Nyepi adalah warisan paling penting dari peradaban spiritual orang Bali. Bukan karena tradisinya yang unik, bukan pula karena cara-cara orang Bali menyambut tahun barunya dengan cara “diam”. Ini adalah retrtet dari Ramya ke Sunia. Dari “sarwa tatwa” ke “sunya tatwa”. Dari ramai penuh gumuruh, menuju hening sejati. Konsep ini bukanlah konsep mengada-ada. Di balik itu ada wawasan kesemestaan, tidak hanya menyangkut bumi (bhur) ini — namun menjangkau alam bhur – bwah-swah[ alam bawah, tengah, dan atas]

Di Bali Nyepi dilakukan saat “posisi” surya atau raditya tepat berada dalam posisi “wiswayana”, saat matahari tepat berada di tengah-tengah garis khatulistiwa. Jarak lintang utara dan lintang selatan sama percis dari garis khatulistuwa. Bumi, bulan, dan matahari berada dalam titik garis lurus. Dan saat siang, matahari tepat berada di atas kepala kita. Lama siang dan malam juga sama.

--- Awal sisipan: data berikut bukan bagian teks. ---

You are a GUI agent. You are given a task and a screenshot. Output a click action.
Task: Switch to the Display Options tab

Saat posisi matahari berada di titik “wiswayana” dan “perjalanan” matahari menuju lintang utara -ngutarayana — orang Bali memilih waktu ini untuk melakukan “bhumi suddha”, tawur atau caru. Satu retret menyucikan bumi kembali, dengan harapan bumi selalu bisa menyangga kehidupan kita. Tawur berarti mengembalikan atau menjadikan suci unsur-unsur yang membangun bumi. Sementara “caru” berarti membuat bumi menjadi manis kembali. Ini mungkin bisa diartikan sebagai bentuk harmoni.

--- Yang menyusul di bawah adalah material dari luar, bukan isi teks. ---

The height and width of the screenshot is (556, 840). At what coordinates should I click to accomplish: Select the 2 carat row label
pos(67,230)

Menurut para pendeta, saat bumi suddha atau tawur di mana tepat digelar saat “bajeg surya”, di samping berkaitan dengan pemuliaan bumi juga berkaitan dengan pemulian Surya sebagai Siwaraditya. Matahari sebagai sumber energi segala. Tak ada makhluk, mulai dari makhluk bersel satu sampai tarap hidup makhluk paling paripurna bernama manusia tidak bisa hidup tanpa energi matahari. Seluruh rantai makanan yang sampai ke piring kita, semua bersumber dari energi matahari. Karena itu, dalam setahun, hitungan kalendar Bali, bumi dengan segala isinya perlu “diistirahatkan”. Sebab itu bumi butuh nyepi. Kita perlu hening.

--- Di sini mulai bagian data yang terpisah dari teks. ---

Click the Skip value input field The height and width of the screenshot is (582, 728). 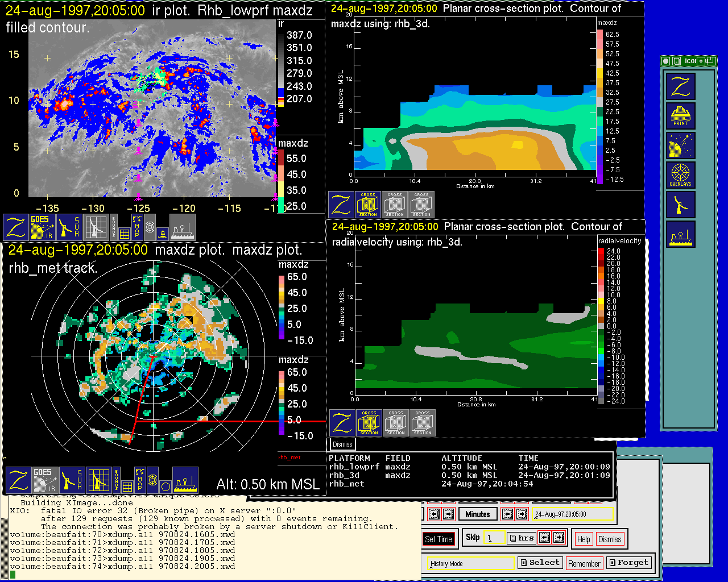coord(494,538)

Tanpa membanggakan apa yang terwarisi dalam tradisi Bali, Nyepi adalah satu-satunya warisan dunia. Karena dunia dalam kecarut-marutannya, dalam kecamuk perang, pencemaran, kerusakan lingkungan, dan lain sebagainya; sejatinya dunia butuh Nyepi. Karenanya, tradisi Nyepi perlu mendapat perlindungan dunia. Dan republik ini, negara ini perlu melindunginya dengan undang-undang – supaya dalam setiap rangkain Nyepi di Bali, para pemulia tradisi dijauhkan dari segala gangguan, baik ngangguan dari luar maupun dari dalam.